En ese contexto, manifestó que lo único que se necesita es pedir permiso y organizarse con el INAH. “Si es para la promoción de los sitios arqueológicos teniendo el proyecto, el programa, etcétera, lo consideramos y de pronto hasta colaboramos. No es que no se pueda, todas las cosas se pueden”, adujo. “El patrimonio finalmente es para el disfrute, el aprecio, la apropiación desde el punto de vista simbólico de toda la sociedad; es propiedad de la nación y, en ese sentido, de lo que nos hacemos cargo es de su cuidado, conservación, resguardo y pues el debido tratamiento que deben tener los sitios arqueológicos”.

Reiteró que el INAH valora si se trata de centros arqueológicos que ya están abiertos al públicos, porque en caso de que no sea así “si difundimos un sitio que no esté abierto al público tenemos que tener cuidado porque a lo mejor lo único que estamos haciendo es propiciar que lleguen algunas personas que en un momento dado puedan favorecer el saqueo”. En contraste, afirmó que “una vez que un sitio está abierto la difusión no sólo es posible sino necesaria, conveniente y tenemos que apoyarlo”, lo que es el caso de Tinganio. “Entonces lo que le podemos decir a los legisladores es que lo platicamos, que lo platiquen con el director del Centro INAH Michoacán (Jasinto Robles Camacho) y con nuestros arqueólogos investigadores y que veamos cómo procesamos estos programas de difusión.
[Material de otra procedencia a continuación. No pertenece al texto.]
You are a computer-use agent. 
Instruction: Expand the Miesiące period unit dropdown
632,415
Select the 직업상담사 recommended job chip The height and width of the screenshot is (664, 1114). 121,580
Y qué bueno que se hagan”, dijo.


Temblores y afectaciones



El funcionario federal indicó que en el estado hay actividades que este 2018 se realizarán, las cuales se relacionan con los museos, la arqueología, las investigaciones etnográficas y tareas de restauración, toda vez que en este último renglón los sismos de septiembre el año pasado dejaron en todo el país secuelas. “El INAH cuenta con un seguro que ahora mismo ya está empezando a generar recursos para la restauración de los monumentos afectados por los sismos, un seguro que anualmente paga y que cubre de manera muy amplia todos aquellos monumentos arqueológicos, históricos y bienes culturales de interés jurídico del INAH. Es un seguro de cobertura muy amplia y que seguramente aportará una buena cantidad de los fondos que se requieran para la restauración”, explicó.

Expuso que otra vía para buscar recursos es el Fonden, del que ya han obtenido un recurso que calificó “todavía menor”, sin descartar la gestión con fundaciones nacionales de apoyos para restauración, el trabajo que se lleva a cabo con las comunidades y el apoyo internacional. “Algunos gobiernos se han solidarizado con la tarea y han ofrecido restaurar alguno de los monumentos en un programa que podríamos denominar ‘Adopte un Monumento’. Entonces con esta combinación de recursos y fondos estamos seguros que atenderemos la restauración y recuperación de todos los bienes culturales que se vieron afectados por los sismos”, vaticinó, aunque dijo que eso llevaría “un buen tiempo”, ya que la restauración es una tarea minuciosa y sistemática meticulosa que requiere especialización, “y por lo tanto debemos darle tiempo a la formulación de proyectos, los diagnósticos, los estudios”, apuntó, si bien quiso adelantar que en algunos inmuebles ya hay proyecto, cuyas obras anunciará la secretaria de Cultura (SC) federal, María Cristina García Cepeda.